The outlook expects demand for gas to increase 1.9 percent each year through 2035 with about half being met by increased production from Russia, the Middle East and shale gas.

What is more relevant for Alaska is an expected change in the way natural gas moves.

As part of the changing movement of global energy supplies, the Asia-Pacific is expected to overtake Europe as the leading region for natural gas imports by the early 2020s and growing shale gas production will turn North American from an importer to an exporter.

The “overwhelming majority” of this increasing trade will come in the form of LNG, according to the outlook, which expects 8 percent growth per year through 2020. More tellingly, the outlook expects LNG to overtake pipelines by 2035 - a first in history.

Such a shift would impact gas pricing, as well as the geography of supply and demand.

Of that growth, about half should come over the next five years, as projects currently in the works come into operation. The rest should come between 2025 and 2035.
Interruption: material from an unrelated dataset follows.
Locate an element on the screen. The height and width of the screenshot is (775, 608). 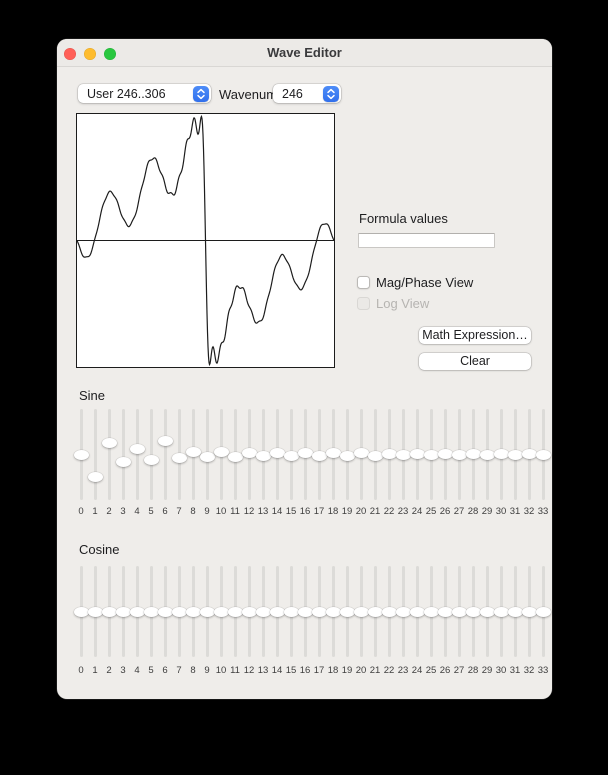
minimize-button is located at coordinates (90, 54).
Given that LNG tankers are more mobile than pipelines, and therefore able to respond to price signals more quickly, an increase in LNG supplies would have the effect of integrating the global natural gas market, which is currently constrained by region.

While LNG is unlikely to create a “global gas price,” according to the outlook, it could cause gas prices around the world to move up and down in unison, with the differences between regions reflecting transportation costs rather than regional issues of supply and demand.